# The task
Among the entries below, please repeat exactly and only the lines from the line containing "Task: Click the wrench icon next to Passwort" to the line containing "You are a computer-use", both lines included.

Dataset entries

-*-*-

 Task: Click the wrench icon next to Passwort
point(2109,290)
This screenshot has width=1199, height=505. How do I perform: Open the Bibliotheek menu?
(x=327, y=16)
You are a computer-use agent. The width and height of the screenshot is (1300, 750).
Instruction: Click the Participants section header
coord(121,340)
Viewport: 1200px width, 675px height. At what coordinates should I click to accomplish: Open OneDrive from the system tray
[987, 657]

-*-*-

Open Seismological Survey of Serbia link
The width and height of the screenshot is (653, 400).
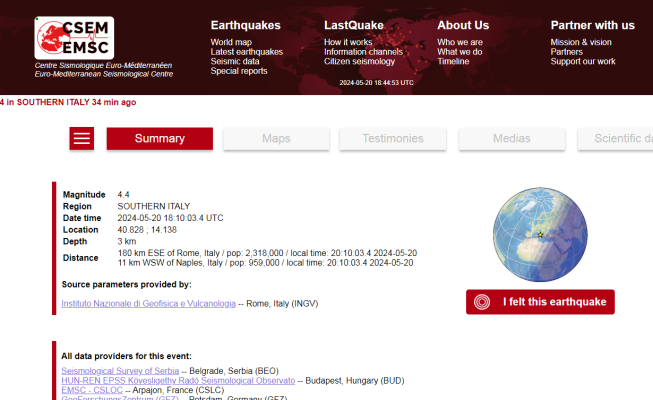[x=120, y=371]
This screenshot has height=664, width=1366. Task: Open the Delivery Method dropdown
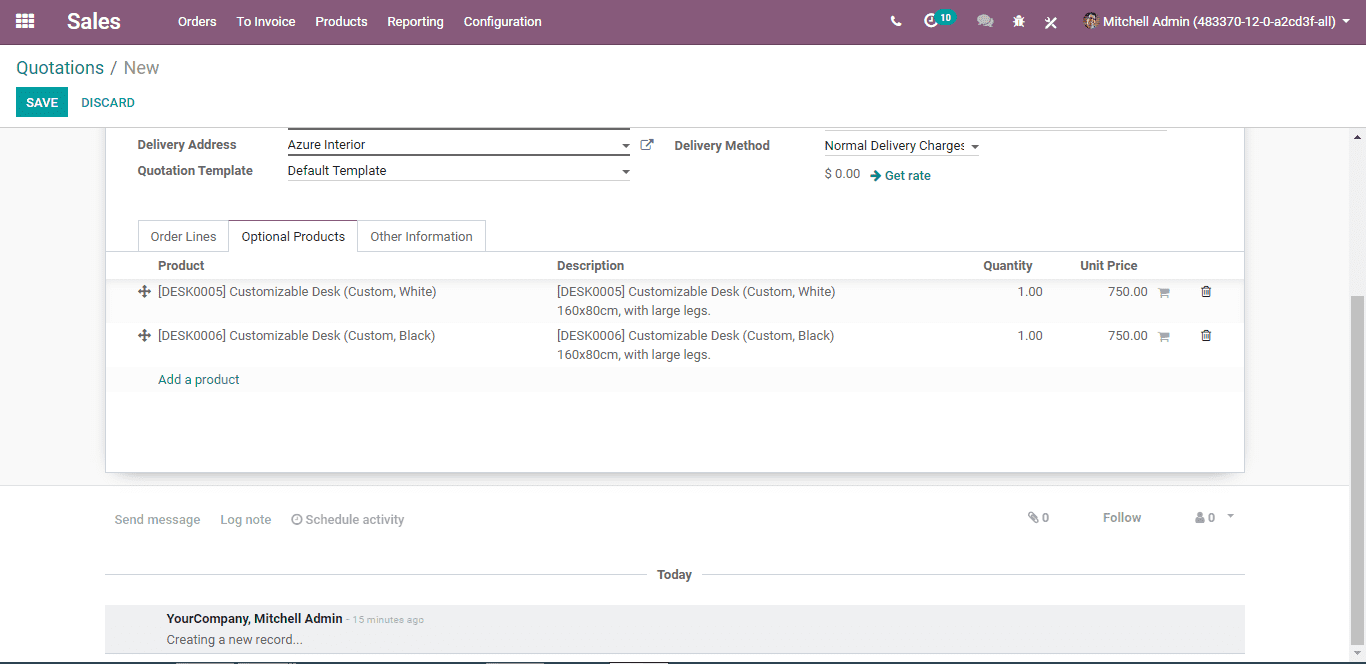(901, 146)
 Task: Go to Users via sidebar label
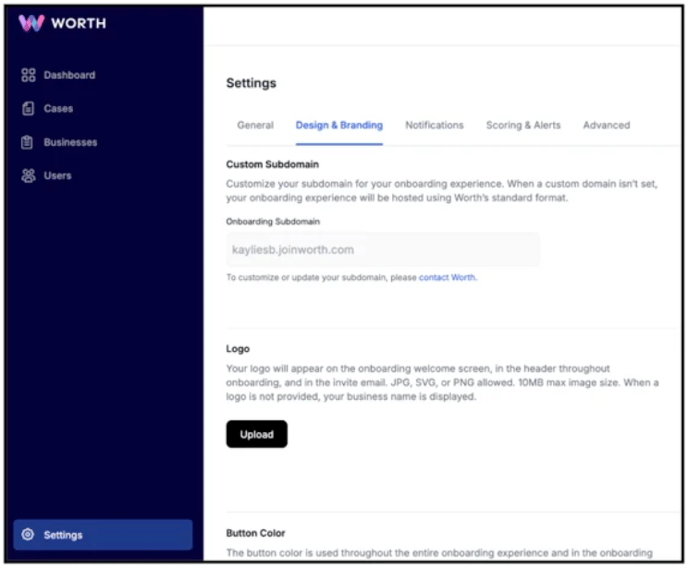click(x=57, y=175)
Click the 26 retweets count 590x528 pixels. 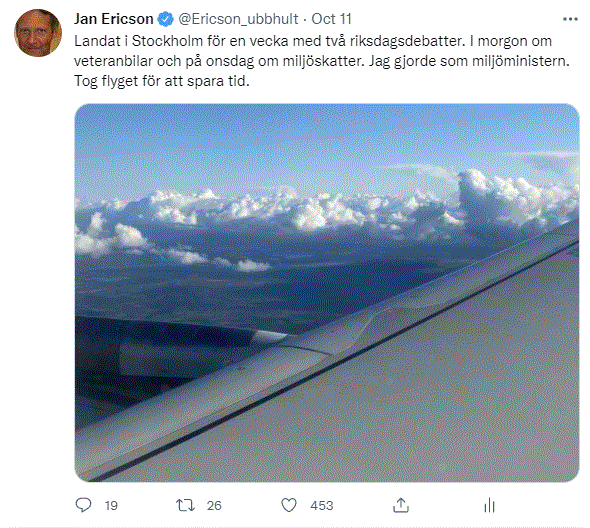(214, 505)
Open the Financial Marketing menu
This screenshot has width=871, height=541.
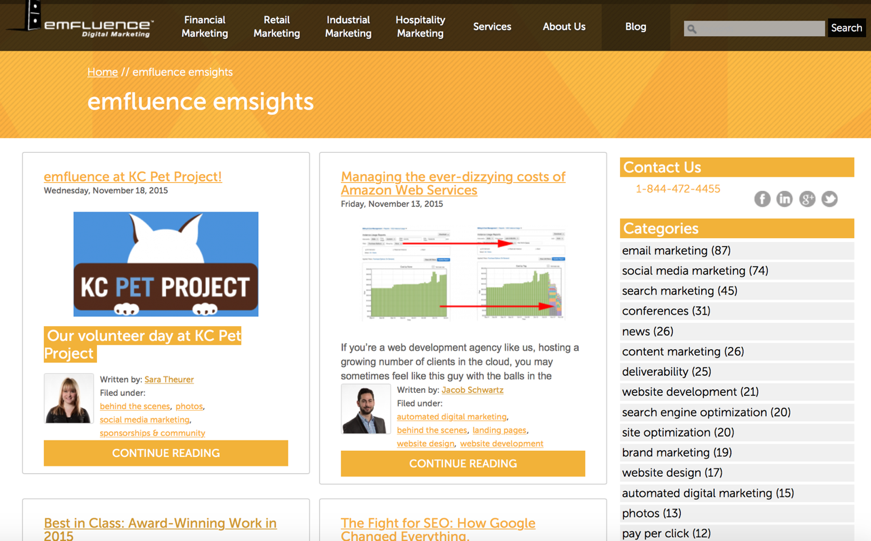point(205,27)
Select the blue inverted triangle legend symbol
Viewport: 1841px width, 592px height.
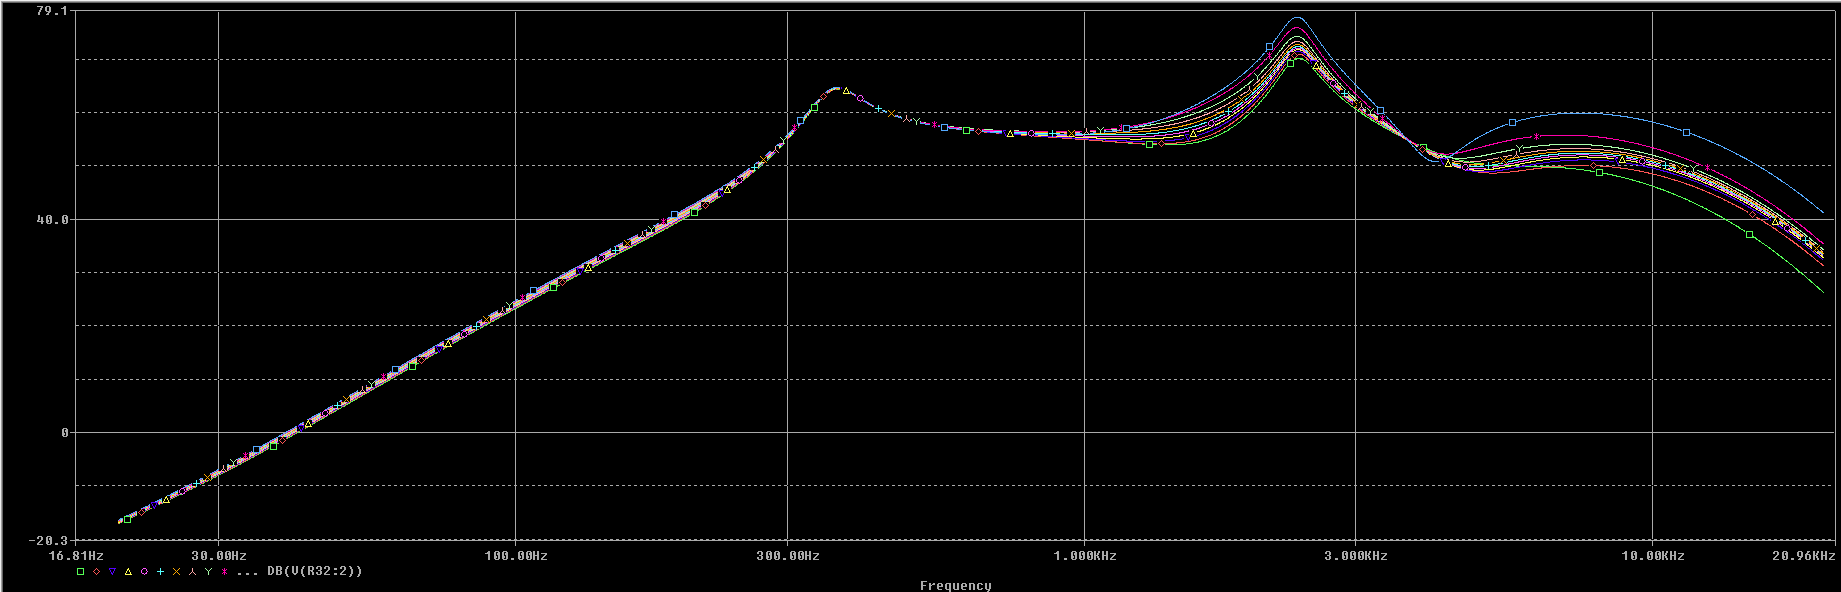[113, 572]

-*-*-

# Task solution
 Task: Click the wrench icon next to Passwort
point(2109,290)
This screenshot has width=1199, height=505. How do I perform: Open the Bibliotheek menu?
(x=327, y=16)
You are a computer-use agent. The width and height of the screenshot is (1300, 750).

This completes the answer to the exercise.